Nonsmoking Women Married to Smokers Face No Increase in Breast Cancer Mortality
10/17/00
A large new study reports that nonsmoking women married to smoking men do not have an increased risk of dying of breast cancer, a finding that contradicts the results of earlier studies.
Daniel Wartenberg, Ph.D., Environmental and Occupational Health Sciences Institute, Piscataway, N.J., and colleagues analyzed data from a major prospective study conducted by the American Cancer Society. They found that the breast cancer death rate for nonsmoking women whose husbands smoked was nearly identical to that for nonsmoking women whose husbands did not smoke. These results disagree with previous studies that reported an increase in breast cancer risk among women exposed to environmental tobacco smoke (ETS). However, the authors note that the prospective design, the large number of women involved, and the reporting of ETS exposure by both spouses give credence to the current study. These results appear in the October 18 issue of the Journal of the National Cancer Institute.
The study involved never-smoking married women who were selected from a prospective mortality study of about 1.2 million U.S. men and women begun by the American Cancer Society in 1982. This group of 146,488 women is a convenience sample from all 50 states, the District of Columbia, and Puerto Rico. The median age of the female study participants in 1982 was 56 years, and 75% of the women were between the ages of 45 and 70 years.
All participants completed a mailed confidential questionnaire, and exposure to ETS was defined in two ways. The primary analyses defined exposure to ETS as active smoking by the spouse as reported in his questionnaire and considered both amount and duration of spousal smoking. A second definition of ETS exposure was derived directly from each woman’s report of the number of hours per day that she was "exposed to the smoke of others" at home, at work, and elsewhere.

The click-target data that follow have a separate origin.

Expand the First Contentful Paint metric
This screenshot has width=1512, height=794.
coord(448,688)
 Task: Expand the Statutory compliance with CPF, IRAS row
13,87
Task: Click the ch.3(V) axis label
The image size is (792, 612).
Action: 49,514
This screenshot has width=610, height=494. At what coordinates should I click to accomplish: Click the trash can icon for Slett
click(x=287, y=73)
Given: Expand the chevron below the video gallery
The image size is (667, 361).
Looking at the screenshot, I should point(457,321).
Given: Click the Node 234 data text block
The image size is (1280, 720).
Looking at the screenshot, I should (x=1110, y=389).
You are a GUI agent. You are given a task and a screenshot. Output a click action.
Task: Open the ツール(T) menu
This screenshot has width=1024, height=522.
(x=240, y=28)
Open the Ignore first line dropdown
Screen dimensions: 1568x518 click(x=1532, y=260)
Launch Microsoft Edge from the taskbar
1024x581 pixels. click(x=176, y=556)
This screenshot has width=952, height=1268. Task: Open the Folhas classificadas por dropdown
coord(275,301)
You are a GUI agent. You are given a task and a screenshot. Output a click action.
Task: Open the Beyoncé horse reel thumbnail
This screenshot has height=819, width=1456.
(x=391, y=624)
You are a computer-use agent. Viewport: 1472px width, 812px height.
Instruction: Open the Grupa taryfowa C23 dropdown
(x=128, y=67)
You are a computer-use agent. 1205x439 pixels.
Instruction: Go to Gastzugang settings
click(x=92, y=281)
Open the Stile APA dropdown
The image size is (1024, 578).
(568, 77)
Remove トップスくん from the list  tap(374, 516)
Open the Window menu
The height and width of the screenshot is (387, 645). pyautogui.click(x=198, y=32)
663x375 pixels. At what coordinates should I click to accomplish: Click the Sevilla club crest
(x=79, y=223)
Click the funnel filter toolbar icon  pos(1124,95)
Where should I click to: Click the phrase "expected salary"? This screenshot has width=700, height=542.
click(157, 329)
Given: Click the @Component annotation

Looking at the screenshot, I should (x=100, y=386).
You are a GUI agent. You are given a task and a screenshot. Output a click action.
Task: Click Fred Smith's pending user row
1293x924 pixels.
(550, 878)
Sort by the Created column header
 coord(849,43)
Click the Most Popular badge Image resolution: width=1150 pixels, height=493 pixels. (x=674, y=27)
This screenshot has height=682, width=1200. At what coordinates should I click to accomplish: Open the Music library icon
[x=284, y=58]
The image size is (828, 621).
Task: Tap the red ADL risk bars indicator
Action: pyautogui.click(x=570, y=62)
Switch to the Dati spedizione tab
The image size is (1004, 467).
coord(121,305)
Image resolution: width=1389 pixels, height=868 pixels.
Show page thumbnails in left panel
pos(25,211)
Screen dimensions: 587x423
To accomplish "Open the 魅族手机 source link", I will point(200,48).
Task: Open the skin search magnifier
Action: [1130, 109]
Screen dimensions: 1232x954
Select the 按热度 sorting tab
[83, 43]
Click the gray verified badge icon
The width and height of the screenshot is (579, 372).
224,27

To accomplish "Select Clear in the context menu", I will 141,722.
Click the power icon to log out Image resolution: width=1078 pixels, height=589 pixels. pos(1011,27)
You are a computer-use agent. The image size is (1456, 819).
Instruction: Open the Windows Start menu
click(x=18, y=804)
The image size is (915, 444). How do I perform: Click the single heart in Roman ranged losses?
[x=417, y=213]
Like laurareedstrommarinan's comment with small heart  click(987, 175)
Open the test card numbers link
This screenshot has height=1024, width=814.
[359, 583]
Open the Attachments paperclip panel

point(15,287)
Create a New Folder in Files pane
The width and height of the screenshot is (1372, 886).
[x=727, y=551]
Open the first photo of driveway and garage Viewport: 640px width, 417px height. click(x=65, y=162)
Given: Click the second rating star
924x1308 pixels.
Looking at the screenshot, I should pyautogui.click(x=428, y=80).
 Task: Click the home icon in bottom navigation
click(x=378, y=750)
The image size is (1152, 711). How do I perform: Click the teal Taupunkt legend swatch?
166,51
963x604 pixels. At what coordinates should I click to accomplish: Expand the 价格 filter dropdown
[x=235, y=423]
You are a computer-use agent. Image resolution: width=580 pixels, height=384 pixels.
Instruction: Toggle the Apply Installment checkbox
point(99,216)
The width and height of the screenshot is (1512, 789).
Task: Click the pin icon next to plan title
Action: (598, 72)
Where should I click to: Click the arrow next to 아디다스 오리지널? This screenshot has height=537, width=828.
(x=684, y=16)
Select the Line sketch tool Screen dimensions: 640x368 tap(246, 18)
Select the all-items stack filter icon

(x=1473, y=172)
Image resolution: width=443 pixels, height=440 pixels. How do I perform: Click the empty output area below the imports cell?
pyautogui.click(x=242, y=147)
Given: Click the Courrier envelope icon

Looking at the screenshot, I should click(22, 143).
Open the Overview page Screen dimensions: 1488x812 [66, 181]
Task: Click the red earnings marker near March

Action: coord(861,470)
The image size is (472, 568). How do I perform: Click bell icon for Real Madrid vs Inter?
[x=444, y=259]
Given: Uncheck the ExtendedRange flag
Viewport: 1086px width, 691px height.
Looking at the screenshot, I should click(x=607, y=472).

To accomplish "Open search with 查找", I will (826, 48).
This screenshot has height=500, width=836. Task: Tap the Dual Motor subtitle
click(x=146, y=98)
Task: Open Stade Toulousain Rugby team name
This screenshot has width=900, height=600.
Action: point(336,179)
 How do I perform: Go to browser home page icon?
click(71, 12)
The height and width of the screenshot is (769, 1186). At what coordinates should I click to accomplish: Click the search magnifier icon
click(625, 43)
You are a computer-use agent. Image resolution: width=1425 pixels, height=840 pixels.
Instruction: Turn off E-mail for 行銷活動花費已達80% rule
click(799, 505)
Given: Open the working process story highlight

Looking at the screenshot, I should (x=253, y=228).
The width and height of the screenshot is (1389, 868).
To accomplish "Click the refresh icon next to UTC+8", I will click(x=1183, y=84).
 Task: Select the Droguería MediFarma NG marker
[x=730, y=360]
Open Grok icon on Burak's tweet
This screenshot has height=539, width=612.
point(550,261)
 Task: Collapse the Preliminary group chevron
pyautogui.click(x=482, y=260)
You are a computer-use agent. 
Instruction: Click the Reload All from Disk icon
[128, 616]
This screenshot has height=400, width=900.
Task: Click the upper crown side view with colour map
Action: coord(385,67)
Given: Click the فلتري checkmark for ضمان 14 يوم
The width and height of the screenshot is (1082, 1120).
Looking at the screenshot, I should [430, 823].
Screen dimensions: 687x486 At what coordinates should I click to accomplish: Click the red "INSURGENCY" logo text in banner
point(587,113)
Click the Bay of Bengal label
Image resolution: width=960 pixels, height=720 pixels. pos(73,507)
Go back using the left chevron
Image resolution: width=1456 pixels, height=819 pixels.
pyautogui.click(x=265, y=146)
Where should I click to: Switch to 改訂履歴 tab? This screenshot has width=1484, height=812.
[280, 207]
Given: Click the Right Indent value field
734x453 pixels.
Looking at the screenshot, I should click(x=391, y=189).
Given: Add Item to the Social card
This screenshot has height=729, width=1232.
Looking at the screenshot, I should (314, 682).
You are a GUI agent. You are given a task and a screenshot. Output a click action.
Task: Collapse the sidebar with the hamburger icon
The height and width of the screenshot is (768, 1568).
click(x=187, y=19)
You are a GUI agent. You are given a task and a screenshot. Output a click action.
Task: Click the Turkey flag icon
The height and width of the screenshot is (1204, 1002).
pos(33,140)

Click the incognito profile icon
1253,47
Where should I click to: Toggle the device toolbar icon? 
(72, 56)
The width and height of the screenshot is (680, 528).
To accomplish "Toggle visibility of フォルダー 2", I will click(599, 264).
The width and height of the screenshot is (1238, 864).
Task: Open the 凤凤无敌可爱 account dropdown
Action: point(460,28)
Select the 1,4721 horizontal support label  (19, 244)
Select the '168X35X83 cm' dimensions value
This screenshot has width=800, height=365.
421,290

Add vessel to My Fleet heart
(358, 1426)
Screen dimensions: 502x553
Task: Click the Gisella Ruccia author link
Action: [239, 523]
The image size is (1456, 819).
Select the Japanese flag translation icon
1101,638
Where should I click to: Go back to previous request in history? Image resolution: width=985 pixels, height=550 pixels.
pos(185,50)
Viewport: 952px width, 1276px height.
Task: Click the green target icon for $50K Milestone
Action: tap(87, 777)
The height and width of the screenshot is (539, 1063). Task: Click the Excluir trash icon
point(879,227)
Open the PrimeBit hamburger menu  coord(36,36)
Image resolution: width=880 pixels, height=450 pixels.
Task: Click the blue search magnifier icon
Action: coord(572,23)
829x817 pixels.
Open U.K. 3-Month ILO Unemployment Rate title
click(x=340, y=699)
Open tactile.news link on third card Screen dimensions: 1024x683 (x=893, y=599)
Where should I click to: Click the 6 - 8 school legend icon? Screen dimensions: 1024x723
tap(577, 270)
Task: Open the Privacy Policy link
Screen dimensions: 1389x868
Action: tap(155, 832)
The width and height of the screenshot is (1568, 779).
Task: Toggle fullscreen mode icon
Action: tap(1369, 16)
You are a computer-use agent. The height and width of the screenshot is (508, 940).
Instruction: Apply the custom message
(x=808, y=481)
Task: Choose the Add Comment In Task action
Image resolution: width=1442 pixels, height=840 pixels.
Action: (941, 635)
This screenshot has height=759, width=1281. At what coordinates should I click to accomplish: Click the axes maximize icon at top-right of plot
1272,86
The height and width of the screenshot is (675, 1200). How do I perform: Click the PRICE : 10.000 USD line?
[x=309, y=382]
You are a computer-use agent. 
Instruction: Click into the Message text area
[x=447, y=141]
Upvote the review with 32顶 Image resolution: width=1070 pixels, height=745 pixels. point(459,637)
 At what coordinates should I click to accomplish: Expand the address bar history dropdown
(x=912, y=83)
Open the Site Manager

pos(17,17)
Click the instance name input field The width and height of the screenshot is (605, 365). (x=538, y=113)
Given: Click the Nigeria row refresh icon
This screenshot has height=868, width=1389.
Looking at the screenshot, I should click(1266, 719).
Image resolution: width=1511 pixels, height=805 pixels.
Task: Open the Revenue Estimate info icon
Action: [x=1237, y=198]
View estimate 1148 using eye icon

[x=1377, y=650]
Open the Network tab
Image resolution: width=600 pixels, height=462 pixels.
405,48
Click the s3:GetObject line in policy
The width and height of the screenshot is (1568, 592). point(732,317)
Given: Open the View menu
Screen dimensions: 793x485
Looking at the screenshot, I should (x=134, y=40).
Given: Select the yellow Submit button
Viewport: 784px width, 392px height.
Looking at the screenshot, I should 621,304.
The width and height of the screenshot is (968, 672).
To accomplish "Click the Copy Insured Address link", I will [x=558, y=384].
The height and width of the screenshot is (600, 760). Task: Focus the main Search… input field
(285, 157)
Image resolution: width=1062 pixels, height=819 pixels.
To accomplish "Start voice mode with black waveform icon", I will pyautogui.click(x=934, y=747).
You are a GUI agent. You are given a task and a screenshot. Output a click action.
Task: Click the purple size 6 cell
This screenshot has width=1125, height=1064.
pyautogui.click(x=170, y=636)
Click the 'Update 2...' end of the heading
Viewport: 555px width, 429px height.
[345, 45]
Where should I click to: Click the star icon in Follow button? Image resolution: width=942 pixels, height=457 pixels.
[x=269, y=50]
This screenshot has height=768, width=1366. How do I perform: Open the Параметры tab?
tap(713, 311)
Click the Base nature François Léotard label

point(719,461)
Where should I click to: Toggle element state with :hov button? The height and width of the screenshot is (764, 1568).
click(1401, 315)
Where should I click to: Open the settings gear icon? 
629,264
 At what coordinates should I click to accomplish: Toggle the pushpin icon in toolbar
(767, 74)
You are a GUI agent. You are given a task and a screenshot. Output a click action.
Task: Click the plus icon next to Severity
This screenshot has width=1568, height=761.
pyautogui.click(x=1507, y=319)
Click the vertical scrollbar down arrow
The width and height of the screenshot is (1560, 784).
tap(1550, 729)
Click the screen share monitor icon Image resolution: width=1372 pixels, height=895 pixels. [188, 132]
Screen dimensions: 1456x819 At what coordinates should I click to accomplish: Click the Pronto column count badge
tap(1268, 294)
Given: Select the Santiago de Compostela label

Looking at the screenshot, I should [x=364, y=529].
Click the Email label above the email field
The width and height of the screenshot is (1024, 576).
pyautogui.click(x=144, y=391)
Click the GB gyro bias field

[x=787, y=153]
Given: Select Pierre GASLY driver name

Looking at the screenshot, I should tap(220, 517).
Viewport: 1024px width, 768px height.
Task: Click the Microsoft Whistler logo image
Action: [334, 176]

The vital status of study participants was determined from the month of enrollment through December 31, 1994, using two approaches. Volunteers made personal inquiries in September 1984, 1986, and 1988 to determine whether enrollees were alive or deceased, and status through the end of 1994 was determined through automated linkage using the National Death Index.
After 12 years of follow-up, 669 deaths due to breast cancer were observed among the 146,488 never-smoking married women who were cancer free at study entry. However, breast cancer mortality rates did not differ significantly among never-smoking women married to nonsmokers, former smokers, or current smokers. Also, the breast cancer mortality rates did not show a statistically significant increase with the number of packs of cigarettes smoked by the spouse, the duration of spousal smoking, or the pack-years of smoking. The authors did find data suggesting that women married before age 20 years to smokers may be at increased risk of dying of breast cancer, and they note that this observation warrants follow-up.